---------- DATA EXTRACTS

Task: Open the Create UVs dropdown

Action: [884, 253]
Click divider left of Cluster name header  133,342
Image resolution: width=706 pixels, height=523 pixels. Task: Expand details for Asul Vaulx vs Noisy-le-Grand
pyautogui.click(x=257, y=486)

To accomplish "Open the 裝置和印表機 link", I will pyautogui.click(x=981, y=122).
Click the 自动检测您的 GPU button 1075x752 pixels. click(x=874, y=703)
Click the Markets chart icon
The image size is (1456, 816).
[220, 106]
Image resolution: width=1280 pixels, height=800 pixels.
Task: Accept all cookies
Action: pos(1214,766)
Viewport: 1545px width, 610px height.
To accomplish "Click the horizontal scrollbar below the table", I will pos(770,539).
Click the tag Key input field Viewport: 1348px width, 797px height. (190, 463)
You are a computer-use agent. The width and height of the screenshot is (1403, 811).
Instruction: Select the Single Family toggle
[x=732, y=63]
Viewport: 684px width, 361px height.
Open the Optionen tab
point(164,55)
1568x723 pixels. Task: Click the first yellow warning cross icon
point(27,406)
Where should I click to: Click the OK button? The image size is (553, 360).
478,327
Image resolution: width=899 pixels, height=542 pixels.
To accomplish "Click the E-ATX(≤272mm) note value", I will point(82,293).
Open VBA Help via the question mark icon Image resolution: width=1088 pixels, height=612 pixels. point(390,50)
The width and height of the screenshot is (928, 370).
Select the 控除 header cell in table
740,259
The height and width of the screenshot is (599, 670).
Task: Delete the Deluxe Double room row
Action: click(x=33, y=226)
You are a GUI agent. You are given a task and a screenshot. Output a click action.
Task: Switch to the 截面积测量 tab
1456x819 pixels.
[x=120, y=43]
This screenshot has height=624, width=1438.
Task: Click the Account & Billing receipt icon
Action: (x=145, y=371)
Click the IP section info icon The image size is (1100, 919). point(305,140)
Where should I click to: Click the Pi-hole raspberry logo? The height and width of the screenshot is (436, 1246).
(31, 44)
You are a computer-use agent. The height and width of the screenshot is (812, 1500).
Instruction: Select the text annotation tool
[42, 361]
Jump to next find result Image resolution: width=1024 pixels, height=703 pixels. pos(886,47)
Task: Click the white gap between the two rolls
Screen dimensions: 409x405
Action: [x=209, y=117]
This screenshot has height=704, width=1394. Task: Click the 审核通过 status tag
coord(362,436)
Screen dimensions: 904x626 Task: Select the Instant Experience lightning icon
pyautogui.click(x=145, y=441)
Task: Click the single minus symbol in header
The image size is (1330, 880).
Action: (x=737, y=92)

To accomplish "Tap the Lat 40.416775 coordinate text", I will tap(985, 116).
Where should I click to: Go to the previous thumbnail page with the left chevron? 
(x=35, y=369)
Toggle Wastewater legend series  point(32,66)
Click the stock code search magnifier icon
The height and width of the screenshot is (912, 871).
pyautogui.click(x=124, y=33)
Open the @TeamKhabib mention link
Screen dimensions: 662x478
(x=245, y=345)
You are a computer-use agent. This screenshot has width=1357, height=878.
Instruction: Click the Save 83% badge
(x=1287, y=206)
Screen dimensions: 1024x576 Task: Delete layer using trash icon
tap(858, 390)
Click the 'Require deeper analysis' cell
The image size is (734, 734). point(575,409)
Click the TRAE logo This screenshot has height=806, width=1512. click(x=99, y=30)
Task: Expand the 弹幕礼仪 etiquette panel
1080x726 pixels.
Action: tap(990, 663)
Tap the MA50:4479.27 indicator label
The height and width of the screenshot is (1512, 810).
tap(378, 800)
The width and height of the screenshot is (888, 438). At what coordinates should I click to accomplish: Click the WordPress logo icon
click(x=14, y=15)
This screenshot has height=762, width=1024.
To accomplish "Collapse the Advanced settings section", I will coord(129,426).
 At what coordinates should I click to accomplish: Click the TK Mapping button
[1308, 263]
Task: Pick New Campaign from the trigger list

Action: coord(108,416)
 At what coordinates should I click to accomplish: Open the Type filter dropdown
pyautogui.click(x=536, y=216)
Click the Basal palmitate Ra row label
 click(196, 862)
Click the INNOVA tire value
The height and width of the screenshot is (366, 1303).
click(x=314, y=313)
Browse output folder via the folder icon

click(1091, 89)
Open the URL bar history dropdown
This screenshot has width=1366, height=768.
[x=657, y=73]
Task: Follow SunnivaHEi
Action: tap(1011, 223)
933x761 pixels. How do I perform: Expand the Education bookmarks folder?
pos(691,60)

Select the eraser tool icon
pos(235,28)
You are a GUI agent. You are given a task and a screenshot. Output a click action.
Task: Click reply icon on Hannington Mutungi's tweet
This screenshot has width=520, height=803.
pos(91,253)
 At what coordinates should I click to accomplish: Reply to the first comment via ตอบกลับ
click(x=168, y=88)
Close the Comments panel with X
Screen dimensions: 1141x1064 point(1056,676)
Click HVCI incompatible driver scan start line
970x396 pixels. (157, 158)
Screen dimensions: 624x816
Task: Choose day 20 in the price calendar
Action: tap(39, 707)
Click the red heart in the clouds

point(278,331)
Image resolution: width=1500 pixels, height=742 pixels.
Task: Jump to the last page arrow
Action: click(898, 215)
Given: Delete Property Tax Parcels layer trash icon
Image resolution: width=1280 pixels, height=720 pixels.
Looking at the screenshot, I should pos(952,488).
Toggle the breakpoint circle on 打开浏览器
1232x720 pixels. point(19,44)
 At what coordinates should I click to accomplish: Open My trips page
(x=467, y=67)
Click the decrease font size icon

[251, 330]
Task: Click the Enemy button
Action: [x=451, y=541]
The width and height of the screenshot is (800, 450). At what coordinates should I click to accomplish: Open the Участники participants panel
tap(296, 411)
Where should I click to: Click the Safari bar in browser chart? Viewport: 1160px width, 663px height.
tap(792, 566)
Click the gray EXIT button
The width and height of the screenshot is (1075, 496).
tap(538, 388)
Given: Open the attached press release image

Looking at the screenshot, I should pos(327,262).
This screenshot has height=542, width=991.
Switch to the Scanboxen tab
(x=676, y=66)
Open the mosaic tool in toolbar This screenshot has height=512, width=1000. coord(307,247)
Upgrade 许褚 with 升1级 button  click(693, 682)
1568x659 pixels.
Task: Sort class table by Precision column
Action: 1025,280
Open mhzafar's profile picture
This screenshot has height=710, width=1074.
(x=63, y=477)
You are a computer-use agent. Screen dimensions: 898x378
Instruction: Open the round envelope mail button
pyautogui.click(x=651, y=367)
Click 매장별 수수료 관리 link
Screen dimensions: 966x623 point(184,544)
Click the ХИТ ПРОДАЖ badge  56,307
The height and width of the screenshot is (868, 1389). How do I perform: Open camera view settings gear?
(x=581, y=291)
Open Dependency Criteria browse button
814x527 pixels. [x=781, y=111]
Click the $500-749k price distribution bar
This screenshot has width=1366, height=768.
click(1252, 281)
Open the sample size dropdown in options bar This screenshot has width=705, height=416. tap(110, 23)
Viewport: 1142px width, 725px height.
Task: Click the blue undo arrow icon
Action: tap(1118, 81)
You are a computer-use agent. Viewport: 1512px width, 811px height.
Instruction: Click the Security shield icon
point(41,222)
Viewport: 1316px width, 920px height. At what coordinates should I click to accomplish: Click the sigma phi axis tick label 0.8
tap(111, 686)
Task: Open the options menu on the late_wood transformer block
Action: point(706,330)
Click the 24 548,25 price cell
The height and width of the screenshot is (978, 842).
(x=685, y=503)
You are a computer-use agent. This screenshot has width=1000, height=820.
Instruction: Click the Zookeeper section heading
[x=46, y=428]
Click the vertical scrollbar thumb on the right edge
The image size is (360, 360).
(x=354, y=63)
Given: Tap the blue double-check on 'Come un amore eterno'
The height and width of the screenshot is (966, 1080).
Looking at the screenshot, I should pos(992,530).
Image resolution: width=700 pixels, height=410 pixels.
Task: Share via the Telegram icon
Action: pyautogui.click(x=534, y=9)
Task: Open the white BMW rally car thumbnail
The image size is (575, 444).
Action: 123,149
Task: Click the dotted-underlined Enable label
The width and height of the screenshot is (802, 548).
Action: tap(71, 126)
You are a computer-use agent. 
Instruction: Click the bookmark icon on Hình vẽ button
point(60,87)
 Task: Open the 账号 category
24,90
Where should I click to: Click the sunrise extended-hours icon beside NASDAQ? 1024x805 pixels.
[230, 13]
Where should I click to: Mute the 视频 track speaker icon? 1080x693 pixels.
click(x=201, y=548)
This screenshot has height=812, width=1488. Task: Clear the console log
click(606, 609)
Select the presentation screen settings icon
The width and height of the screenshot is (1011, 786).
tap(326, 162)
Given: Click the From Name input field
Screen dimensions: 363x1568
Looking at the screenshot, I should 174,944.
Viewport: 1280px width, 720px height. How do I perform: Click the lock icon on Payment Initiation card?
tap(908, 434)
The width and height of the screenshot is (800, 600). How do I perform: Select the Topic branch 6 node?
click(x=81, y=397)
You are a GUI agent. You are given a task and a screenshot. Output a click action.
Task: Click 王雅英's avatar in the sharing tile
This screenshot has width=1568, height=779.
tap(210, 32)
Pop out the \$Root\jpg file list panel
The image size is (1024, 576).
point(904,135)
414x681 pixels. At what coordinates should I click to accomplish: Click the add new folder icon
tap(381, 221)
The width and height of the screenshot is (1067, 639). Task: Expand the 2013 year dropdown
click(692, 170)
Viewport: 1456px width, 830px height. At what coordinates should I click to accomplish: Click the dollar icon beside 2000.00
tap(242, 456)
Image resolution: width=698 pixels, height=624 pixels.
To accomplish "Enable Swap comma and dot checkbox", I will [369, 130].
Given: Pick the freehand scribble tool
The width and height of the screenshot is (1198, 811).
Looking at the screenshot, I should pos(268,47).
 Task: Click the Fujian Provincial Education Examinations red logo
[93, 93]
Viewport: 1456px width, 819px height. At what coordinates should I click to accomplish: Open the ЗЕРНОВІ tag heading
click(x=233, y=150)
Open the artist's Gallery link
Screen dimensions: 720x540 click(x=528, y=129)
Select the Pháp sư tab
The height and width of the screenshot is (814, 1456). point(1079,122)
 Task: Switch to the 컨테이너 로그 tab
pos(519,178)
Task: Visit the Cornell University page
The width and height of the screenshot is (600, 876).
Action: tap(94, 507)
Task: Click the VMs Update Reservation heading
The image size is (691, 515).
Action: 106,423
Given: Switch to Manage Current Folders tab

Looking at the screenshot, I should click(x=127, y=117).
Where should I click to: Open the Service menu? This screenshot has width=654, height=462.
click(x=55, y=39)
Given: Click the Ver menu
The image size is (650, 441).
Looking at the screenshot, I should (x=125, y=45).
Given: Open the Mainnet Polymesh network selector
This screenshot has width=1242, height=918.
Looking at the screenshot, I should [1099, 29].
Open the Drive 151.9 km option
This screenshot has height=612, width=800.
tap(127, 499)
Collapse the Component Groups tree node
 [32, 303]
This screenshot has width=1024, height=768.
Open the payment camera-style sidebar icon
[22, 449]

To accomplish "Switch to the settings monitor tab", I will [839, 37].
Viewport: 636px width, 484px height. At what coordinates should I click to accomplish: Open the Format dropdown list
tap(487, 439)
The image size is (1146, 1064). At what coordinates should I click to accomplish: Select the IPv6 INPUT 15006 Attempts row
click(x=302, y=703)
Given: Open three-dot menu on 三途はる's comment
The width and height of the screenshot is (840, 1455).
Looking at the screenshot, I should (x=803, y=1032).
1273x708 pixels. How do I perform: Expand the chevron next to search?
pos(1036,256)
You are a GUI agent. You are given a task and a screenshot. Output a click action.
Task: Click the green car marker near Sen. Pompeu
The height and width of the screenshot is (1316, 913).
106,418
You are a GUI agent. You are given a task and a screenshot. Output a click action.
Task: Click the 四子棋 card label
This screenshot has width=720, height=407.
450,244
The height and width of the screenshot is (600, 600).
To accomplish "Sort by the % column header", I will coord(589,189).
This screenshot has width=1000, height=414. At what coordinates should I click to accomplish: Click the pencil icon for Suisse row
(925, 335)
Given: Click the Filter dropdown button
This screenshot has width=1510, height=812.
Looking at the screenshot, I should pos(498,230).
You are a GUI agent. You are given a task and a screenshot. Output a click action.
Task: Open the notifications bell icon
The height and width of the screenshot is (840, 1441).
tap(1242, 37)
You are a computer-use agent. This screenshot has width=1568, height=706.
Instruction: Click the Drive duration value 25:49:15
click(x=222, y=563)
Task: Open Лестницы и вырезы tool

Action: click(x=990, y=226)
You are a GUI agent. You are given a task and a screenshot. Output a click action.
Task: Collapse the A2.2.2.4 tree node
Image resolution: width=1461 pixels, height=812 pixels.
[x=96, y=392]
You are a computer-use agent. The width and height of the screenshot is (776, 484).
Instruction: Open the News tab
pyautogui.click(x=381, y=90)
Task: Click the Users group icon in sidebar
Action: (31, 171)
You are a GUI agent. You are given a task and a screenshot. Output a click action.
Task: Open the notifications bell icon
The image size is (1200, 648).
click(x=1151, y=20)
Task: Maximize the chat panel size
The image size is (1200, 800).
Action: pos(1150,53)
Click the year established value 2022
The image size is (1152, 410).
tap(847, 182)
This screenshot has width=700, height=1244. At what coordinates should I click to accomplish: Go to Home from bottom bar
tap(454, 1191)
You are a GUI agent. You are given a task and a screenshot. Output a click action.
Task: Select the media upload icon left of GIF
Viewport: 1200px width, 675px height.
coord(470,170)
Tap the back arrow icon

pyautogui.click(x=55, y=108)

--------------------

What are the lines, exactly as written above, from the line with "This screenshot has width=1000, height=414." to the line with "is (776, 484).", both included? Output only those.

**RESULT OF THE TASK:**
This screenshot has width=1000, height=414. At what coordinates should I click to accomplish: Click the pencil icon for Suisse row
(925, 335)
Given: Click the Filter dropdown button
This screenshot has width=1510, height=812.
Looking at the screenshot, I should pos(498,230).
You are a GUI agent. You are given a task and a screenshot. Output a click action.
Task: Open the notifications bell icon
The height and width of the screenshot is (840, 1441).
tap(1242, 37)
You are a computer-use agent. This screenshot has width=1568, height=706.
Instruction: Click the Drive duration value 25:49:15
click(x=222, y=563)
Task: Open Лестницы и вырезы tool

Action: click(x=990, y=226)
You are a GUI agent. You are given a task and a screenshot. Output a click action.
Task: Collapse the A2.2.2.4 tree node
Image resolution: width=1461 pixels, height=812 pixels.
[x=96, y=392]
You are a computer-use agent. The width and height of the screenshot is (776, 484).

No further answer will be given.